### Task statement
Find each line of the material that contains the word "icon" and copy it out. Case counts.

[Item position entries]
§ §
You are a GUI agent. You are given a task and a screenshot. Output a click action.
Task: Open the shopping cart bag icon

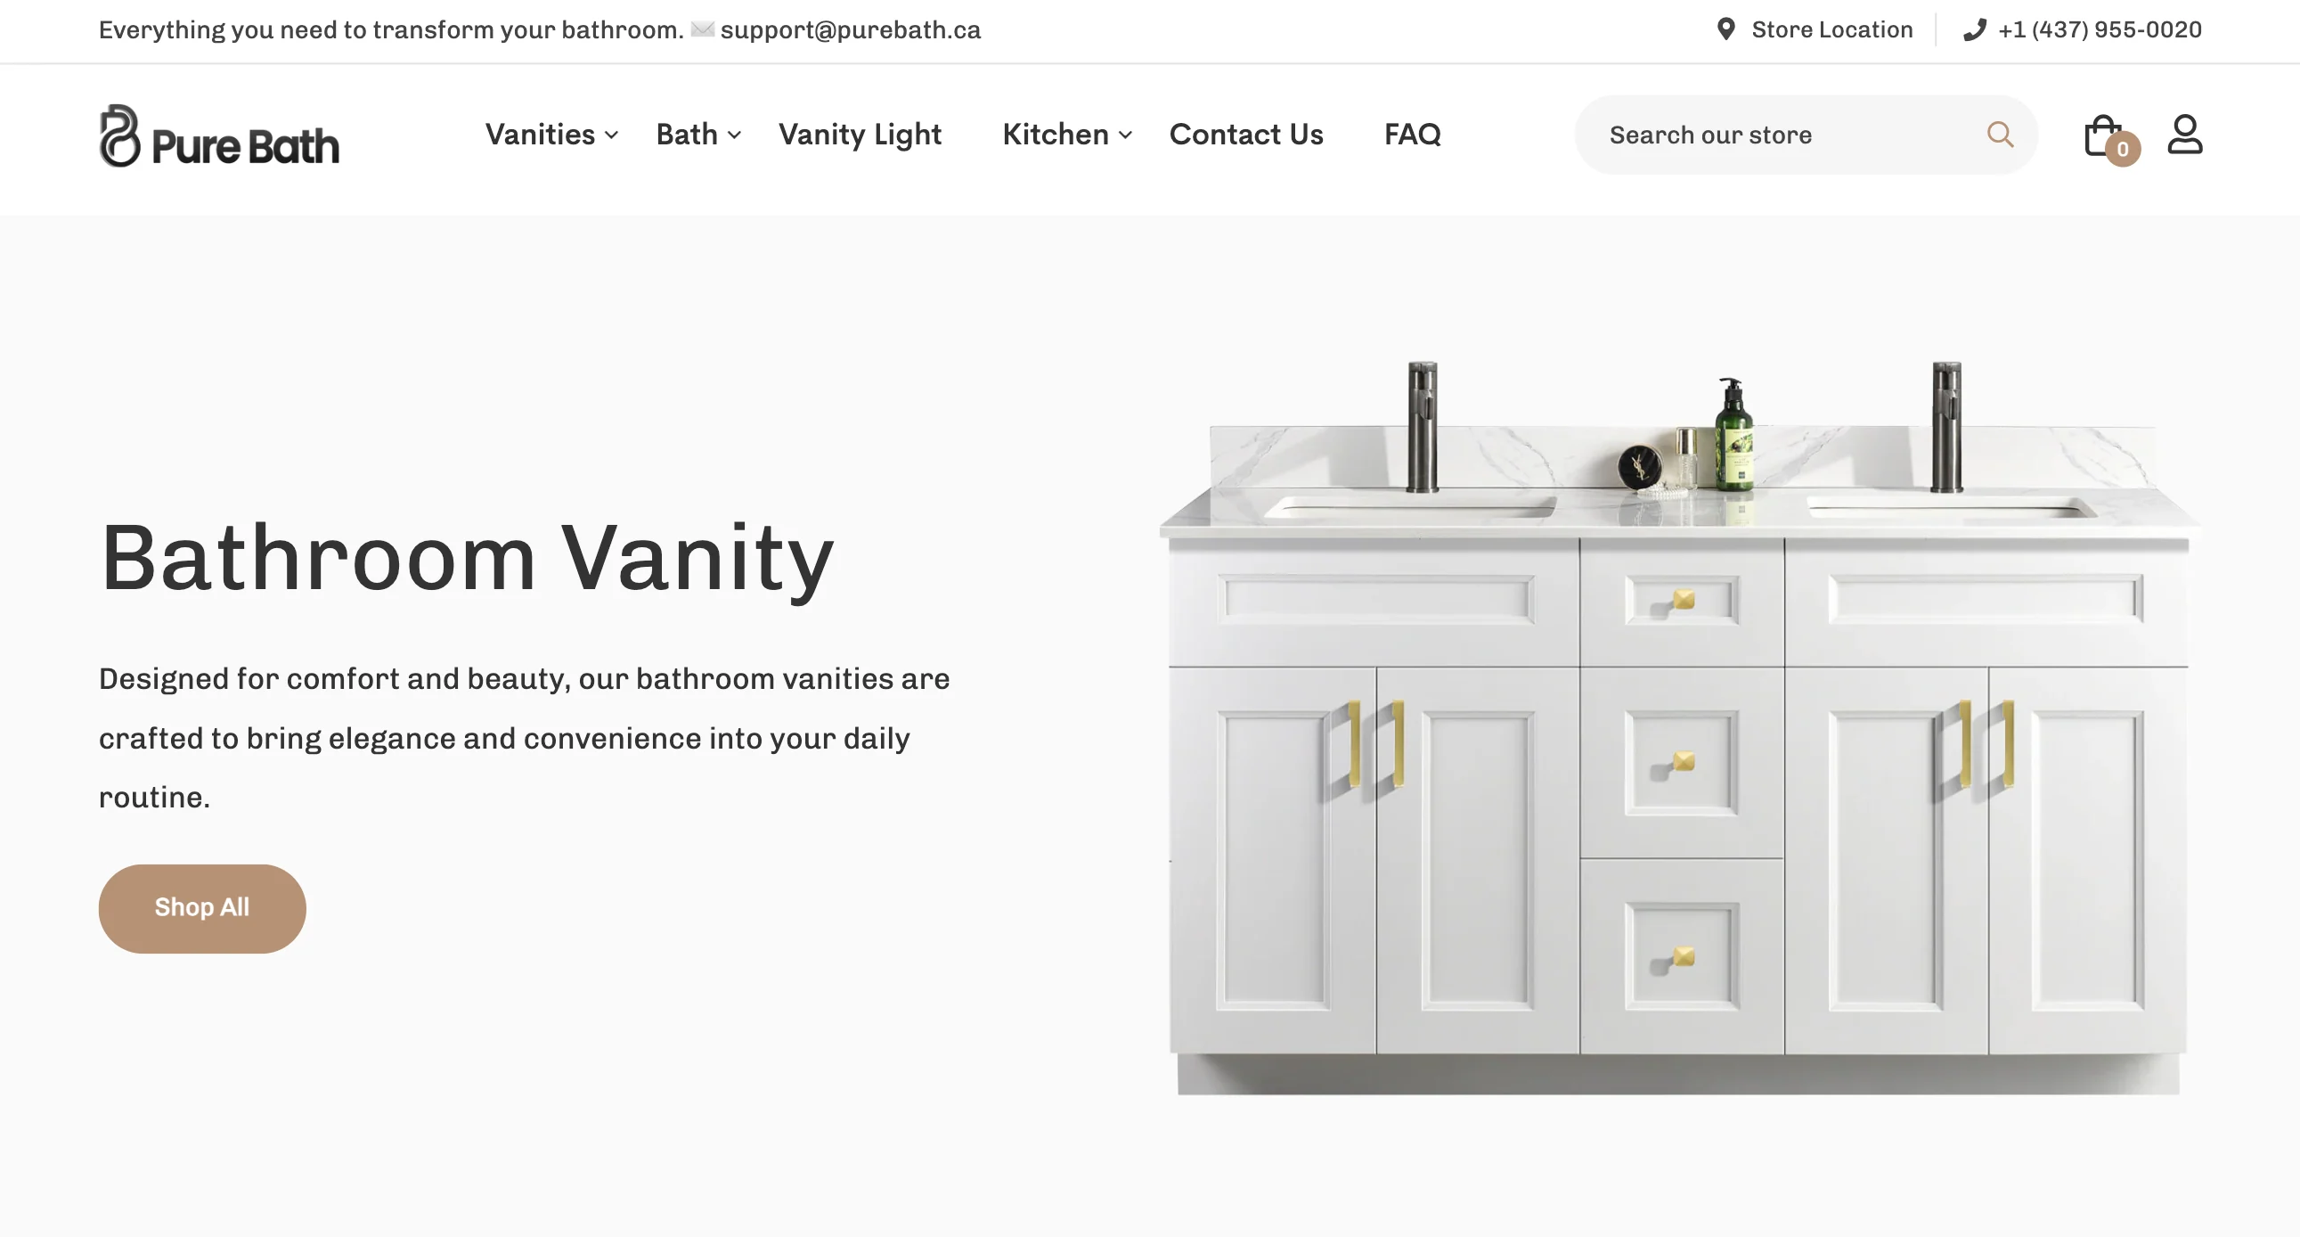click(x=2103, y=135)
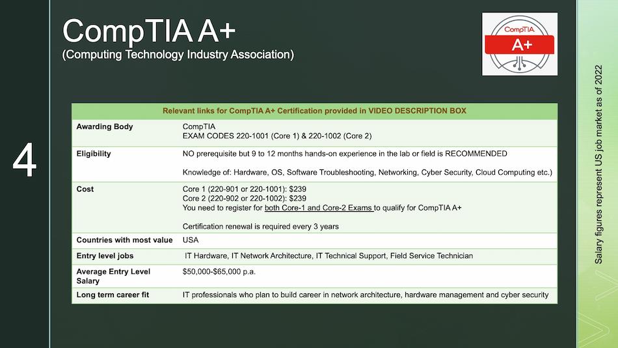
Task: Click the underlined both Core-1 and Core-2 Exams text
Action: tap(318, 208)
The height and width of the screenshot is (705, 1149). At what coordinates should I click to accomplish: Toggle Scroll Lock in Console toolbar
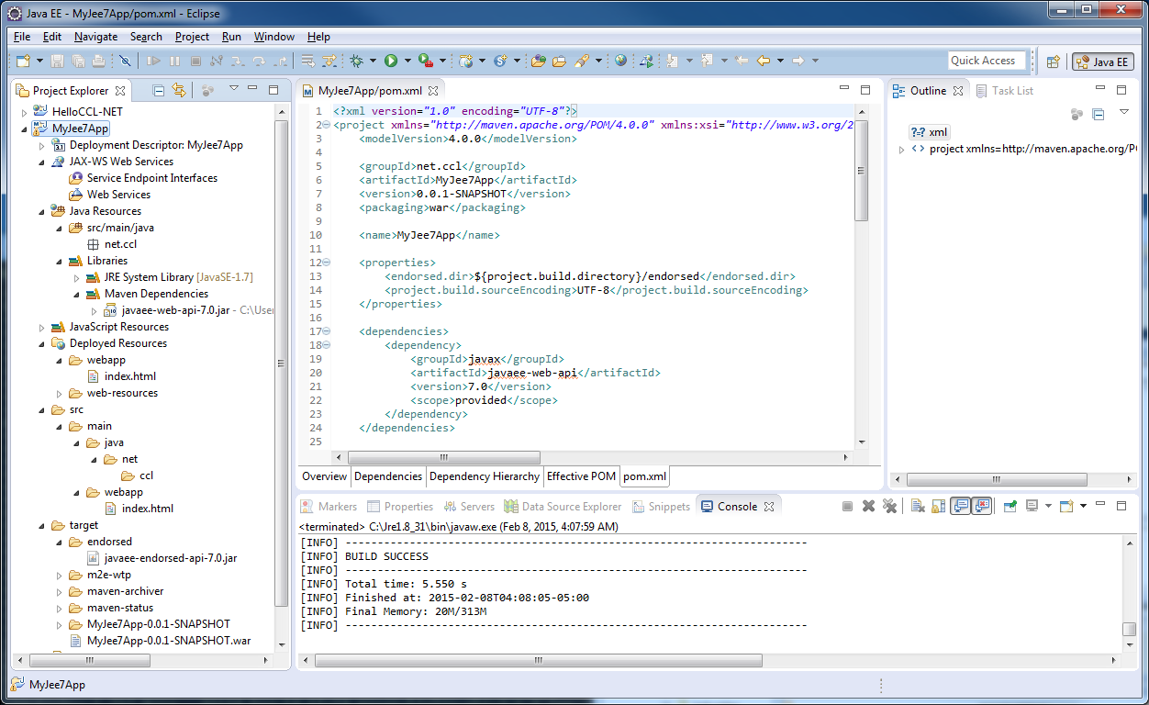(x=937, y=506)
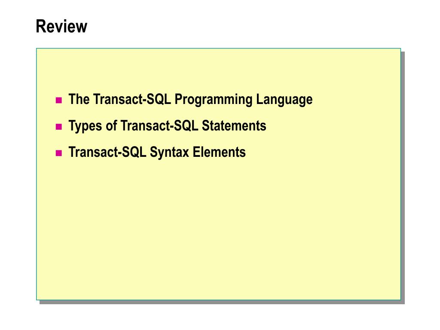Click the word Language in first bullet
This screenshot has width=440, height=330.
[x=284, y=100]
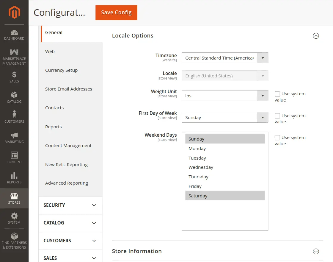
Task: Click the Magento logo icon
Action: tap(14, 12)
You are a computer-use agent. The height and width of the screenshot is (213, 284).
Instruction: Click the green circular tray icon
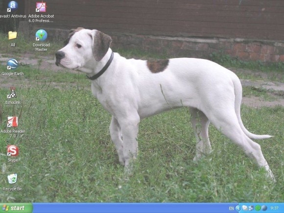[x=257, y=208]
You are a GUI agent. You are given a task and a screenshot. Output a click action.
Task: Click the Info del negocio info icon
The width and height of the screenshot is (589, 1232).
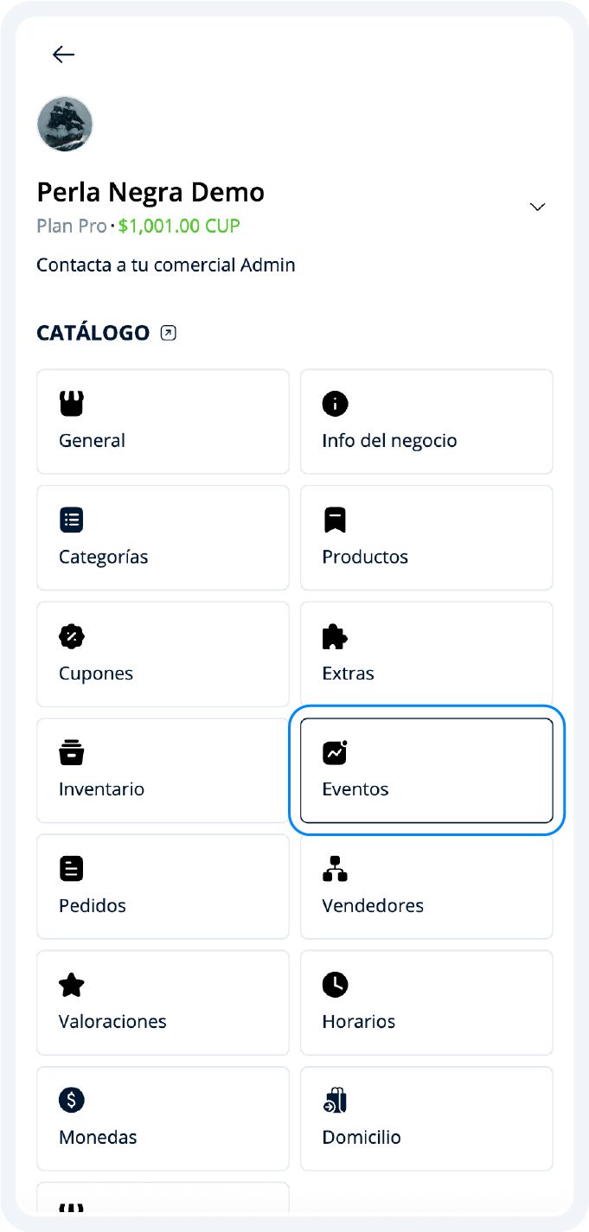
§ §
### Response
Task: Open the shopping cart bag icon
Task: Click the Magento logo icon
Instruction: Click the green circular tray icon
Task: Click the Info del negocio info icon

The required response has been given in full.